** What the exercise asks **
The stretch from the line with "Select radio button" through the line with "The width and height of the screenshot is (1400, 840)." in the records below: write it out exactly, and nothing else.

** Provided information **

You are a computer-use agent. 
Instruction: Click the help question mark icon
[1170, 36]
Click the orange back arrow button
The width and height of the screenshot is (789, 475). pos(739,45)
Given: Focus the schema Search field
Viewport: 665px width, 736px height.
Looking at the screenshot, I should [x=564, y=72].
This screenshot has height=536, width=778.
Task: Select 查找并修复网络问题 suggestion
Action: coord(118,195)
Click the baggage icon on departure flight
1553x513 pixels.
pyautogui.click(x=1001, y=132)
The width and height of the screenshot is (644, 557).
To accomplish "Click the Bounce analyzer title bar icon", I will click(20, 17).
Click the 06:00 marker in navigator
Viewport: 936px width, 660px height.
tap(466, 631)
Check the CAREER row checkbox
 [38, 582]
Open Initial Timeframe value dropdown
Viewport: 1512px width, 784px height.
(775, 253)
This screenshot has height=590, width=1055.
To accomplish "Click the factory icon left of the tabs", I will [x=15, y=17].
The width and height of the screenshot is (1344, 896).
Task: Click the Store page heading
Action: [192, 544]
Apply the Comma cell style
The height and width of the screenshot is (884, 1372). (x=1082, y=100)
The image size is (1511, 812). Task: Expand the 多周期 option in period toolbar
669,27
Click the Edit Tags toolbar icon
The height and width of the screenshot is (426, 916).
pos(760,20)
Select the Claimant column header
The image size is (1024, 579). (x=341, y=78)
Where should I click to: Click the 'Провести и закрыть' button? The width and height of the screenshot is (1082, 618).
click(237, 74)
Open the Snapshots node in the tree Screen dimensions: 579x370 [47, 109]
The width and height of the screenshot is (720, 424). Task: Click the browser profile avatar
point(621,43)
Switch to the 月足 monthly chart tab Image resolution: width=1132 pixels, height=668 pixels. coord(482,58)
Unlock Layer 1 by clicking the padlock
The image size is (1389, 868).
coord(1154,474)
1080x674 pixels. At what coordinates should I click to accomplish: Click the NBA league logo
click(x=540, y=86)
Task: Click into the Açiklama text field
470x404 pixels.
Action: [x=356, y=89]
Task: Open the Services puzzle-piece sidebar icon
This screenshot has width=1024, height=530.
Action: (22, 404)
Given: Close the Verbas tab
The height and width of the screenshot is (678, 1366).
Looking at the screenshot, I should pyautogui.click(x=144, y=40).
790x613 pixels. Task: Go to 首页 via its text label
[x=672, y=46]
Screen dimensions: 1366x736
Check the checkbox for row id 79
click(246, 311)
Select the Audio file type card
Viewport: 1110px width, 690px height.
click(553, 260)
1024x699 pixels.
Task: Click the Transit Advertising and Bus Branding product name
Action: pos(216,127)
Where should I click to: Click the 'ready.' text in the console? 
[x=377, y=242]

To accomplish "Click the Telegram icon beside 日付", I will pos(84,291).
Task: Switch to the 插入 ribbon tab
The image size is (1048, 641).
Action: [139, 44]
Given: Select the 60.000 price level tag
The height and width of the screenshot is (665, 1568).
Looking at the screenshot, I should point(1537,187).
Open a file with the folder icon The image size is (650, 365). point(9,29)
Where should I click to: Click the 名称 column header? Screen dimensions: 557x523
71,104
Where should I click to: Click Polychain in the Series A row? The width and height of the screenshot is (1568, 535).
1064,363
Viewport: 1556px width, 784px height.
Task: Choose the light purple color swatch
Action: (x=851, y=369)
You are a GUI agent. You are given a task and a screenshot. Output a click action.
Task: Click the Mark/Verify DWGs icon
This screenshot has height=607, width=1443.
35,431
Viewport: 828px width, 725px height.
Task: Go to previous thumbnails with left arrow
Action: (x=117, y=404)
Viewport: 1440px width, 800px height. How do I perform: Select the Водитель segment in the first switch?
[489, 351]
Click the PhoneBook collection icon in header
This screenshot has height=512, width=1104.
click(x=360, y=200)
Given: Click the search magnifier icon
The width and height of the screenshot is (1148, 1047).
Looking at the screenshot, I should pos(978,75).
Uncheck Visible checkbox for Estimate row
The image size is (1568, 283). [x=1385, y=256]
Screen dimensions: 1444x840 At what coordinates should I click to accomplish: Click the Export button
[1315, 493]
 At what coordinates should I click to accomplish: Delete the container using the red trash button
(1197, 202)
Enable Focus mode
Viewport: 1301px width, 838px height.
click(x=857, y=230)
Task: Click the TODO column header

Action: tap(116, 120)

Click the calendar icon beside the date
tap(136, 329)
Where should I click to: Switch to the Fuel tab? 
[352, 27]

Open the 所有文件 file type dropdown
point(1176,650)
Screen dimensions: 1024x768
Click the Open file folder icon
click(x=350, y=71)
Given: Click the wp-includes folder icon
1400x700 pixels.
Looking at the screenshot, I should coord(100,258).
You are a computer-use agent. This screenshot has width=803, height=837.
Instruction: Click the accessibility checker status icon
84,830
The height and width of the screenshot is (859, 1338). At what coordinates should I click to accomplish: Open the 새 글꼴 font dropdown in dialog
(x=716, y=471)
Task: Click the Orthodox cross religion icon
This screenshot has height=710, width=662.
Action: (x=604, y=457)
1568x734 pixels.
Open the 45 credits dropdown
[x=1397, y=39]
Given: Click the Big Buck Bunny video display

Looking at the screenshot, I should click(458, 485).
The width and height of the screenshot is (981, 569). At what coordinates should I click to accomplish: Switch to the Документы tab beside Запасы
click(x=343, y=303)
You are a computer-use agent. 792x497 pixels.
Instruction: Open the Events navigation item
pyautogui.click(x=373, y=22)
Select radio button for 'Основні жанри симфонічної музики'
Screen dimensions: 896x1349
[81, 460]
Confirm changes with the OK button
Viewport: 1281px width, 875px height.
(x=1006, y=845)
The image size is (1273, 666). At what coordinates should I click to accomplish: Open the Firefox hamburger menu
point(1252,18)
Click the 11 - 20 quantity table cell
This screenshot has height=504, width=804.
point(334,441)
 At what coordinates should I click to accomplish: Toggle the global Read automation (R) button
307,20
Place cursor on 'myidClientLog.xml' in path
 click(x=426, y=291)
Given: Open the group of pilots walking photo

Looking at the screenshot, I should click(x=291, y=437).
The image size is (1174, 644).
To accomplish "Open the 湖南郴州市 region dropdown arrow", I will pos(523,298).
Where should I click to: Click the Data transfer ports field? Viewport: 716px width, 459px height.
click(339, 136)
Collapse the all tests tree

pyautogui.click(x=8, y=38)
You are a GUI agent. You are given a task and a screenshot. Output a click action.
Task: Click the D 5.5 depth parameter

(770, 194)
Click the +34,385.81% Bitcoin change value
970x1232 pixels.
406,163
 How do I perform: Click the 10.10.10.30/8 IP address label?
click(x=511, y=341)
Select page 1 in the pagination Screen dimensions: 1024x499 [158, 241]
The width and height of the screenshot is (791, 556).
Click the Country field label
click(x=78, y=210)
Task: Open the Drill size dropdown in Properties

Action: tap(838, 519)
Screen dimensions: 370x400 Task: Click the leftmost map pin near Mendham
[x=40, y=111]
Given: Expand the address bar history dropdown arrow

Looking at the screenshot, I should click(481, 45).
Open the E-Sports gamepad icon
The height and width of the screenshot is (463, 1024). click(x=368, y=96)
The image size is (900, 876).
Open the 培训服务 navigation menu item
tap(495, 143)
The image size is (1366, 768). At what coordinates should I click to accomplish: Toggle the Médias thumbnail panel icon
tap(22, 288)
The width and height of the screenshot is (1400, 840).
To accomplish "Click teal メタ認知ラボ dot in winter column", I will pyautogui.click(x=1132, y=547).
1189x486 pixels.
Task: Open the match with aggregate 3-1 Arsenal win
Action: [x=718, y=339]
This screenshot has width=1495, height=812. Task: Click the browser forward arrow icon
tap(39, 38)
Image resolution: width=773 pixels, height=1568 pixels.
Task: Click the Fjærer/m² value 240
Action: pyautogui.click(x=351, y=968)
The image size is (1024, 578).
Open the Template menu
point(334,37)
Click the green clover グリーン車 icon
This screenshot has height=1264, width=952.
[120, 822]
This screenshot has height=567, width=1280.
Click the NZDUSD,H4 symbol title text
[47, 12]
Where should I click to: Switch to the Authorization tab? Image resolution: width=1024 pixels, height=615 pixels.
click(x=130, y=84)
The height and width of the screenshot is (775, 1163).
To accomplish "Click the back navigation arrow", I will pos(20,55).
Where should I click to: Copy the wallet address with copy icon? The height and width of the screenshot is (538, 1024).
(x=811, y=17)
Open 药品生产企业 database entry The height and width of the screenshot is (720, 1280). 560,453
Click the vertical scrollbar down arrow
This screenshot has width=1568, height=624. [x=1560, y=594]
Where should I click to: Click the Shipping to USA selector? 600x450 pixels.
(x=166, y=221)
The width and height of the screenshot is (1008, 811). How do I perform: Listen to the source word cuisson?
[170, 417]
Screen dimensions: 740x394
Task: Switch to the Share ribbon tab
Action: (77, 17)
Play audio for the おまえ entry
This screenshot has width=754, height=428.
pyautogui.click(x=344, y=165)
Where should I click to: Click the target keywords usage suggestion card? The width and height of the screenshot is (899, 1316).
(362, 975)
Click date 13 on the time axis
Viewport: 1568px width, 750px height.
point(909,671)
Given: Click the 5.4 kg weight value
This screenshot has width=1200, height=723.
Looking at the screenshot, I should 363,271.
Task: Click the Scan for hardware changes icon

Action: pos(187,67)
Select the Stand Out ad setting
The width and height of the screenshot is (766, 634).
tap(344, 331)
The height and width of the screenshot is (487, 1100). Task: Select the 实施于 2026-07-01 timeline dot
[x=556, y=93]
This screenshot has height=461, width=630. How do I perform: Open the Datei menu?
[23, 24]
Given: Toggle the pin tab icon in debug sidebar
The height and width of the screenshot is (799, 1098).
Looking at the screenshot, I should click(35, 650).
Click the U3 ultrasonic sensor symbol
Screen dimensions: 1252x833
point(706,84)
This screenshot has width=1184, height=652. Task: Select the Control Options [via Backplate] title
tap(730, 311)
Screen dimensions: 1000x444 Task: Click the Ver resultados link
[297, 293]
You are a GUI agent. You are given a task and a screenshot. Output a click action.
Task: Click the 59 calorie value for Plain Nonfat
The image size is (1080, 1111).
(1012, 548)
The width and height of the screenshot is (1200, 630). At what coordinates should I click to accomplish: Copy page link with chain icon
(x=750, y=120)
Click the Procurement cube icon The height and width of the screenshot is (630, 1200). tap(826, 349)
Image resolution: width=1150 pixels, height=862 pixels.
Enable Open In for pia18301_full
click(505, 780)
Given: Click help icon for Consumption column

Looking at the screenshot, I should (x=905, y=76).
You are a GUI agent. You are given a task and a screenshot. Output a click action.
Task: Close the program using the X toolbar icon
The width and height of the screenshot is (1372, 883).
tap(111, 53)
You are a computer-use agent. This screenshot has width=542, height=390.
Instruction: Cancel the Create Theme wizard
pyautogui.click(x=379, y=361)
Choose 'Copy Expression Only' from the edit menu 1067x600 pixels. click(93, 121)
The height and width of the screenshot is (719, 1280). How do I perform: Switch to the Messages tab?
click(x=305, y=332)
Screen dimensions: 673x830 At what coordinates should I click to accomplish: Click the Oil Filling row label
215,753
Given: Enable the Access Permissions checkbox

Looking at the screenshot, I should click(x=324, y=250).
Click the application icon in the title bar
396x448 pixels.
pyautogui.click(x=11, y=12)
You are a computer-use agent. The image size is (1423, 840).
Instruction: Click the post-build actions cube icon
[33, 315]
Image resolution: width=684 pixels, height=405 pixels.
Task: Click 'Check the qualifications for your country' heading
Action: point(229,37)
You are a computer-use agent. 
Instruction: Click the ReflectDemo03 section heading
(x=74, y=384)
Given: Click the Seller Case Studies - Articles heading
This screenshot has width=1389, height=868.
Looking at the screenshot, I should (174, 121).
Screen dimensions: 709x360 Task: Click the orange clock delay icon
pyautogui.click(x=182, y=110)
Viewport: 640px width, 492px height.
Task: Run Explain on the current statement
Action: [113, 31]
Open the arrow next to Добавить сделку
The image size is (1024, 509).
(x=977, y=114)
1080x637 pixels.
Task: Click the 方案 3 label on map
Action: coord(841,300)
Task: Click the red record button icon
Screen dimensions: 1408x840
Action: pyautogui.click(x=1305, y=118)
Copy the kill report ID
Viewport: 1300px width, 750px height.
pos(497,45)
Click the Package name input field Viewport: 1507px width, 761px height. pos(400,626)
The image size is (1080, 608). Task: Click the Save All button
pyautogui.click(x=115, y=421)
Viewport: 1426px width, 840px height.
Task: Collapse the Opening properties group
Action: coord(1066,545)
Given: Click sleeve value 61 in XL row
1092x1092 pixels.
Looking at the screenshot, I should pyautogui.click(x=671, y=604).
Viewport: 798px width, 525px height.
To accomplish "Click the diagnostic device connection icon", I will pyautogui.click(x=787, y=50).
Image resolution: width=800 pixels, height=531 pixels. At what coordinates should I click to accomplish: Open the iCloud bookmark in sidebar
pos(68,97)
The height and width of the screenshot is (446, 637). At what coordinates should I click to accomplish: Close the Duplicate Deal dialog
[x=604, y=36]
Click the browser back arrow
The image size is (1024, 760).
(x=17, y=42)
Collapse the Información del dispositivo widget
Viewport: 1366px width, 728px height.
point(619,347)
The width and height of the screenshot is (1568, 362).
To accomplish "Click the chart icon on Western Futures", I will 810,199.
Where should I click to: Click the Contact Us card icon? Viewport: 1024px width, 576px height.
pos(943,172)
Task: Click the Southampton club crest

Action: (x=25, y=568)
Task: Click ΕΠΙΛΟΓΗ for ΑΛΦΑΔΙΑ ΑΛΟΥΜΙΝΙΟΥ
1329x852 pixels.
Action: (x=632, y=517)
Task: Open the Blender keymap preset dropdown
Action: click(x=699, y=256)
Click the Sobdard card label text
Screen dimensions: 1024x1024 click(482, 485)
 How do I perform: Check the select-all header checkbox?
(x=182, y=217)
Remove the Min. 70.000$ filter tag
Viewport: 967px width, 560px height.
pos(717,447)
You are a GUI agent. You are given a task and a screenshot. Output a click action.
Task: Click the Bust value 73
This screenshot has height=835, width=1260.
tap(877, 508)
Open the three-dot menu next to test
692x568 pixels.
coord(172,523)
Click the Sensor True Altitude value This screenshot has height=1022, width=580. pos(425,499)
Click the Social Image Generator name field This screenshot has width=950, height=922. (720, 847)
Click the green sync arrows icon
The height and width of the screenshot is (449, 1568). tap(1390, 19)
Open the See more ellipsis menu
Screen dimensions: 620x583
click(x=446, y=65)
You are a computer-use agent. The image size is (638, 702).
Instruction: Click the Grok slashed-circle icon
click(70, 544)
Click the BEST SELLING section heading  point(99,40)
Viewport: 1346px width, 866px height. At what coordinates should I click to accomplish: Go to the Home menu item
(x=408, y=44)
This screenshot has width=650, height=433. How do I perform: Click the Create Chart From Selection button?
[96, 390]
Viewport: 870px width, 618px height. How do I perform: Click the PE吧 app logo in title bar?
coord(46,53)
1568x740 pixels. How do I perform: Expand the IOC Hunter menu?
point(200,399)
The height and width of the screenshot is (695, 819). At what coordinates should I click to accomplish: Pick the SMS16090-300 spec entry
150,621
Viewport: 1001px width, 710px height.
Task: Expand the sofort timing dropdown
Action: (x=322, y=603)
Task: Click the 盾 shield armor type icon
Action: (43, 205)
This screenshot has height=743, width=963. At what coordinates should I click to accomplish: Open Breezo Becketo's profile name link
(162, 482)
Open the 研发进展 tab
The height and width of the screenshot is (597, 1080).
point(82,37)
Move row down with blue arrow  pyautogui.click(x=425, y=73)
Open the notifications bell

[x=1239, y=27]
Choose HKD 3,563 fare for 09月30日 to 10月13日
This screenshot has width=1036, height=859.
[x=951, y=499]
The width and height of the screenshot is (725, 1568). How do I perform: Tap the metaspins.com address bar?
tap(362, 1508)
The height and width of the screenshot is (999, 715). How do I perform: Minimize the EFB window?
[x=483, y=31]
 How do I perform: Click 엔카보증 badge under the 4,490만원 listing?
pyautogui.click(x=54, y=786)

** Output for this exercise **
Select radio button for 'Основні жанри симфонічної музики'
Screen dimensions: 896x1349
[81, 460]
Confirm changes with the OK button
Viewport: 1281px width, 875px height.
(x=1006, y=845)
The image size is (1273, 666). At what coordinates should I click to accomplish: Open the Firefox hamburger menu
point(1252,18)
Click the 11 - 20 quantity table cell
This screenshot has height=504, width=804.
point(334,441)
 At what coordinates should I click to accomplish: Toggle the global Read automation (R) button
307,20
Place cursor on 'myidClientLog.xml' in path
 click(x=426, y=291)
Given: Open the group of pilots walking photo

Looking at the screenshot, I should click(x=291, y=437).
The image size is (1174, 644).
To accomplish "Open the 湖南郴州市 region dropdown arrow", I will pos(523,298).
Where should I click to: Click the Data transfer ports field? Viewport: 716px width, 459px height.
click(339, 136)
Collapse the all tests tree

pyautogui.click(x=8, y=38)
You are a GUI agent. You are given a task and a screenshot. Output a click action.
Task: Click the D 5.5 depth parameter

(770, 194)
Click the +34,385.81% Bitcoin change value
970x1232 pixels.
406,163
 How do I perform: Click the 10.10.10.30/8 IP address label?
click(x=511, y=341)
Select page 1 in the pagination Screen dimensions: 1024x499 [158, 241]
The width and height of the screenshot is (791, 556).
Click the Country field label
click(x=78, y=210)
Task: Open the Drill size dropdown in Properties

Action: tap(838, 519)
Screen dimensions: 370x400 Task: Click the leftmost map pin near Mendham
[x=40, y=111]
Given: Expand the address bar history dropdown arrow

Looking at the screenshot, I should click(481, 45).
Open the E-Sports gamepad icon
The height and width of the screenshot is (463, 1024). click(x=368, y=96)
The image size is (900, 876).
Open the 培训服务 navigation menu item
tap(495, 143)
The image size is (1366, 768). At what coordinates should I click to accomplish: Toggle the Médias thumbnail panel icon
tap(22, 288)
The width and height of the screenshot is (1400, 840).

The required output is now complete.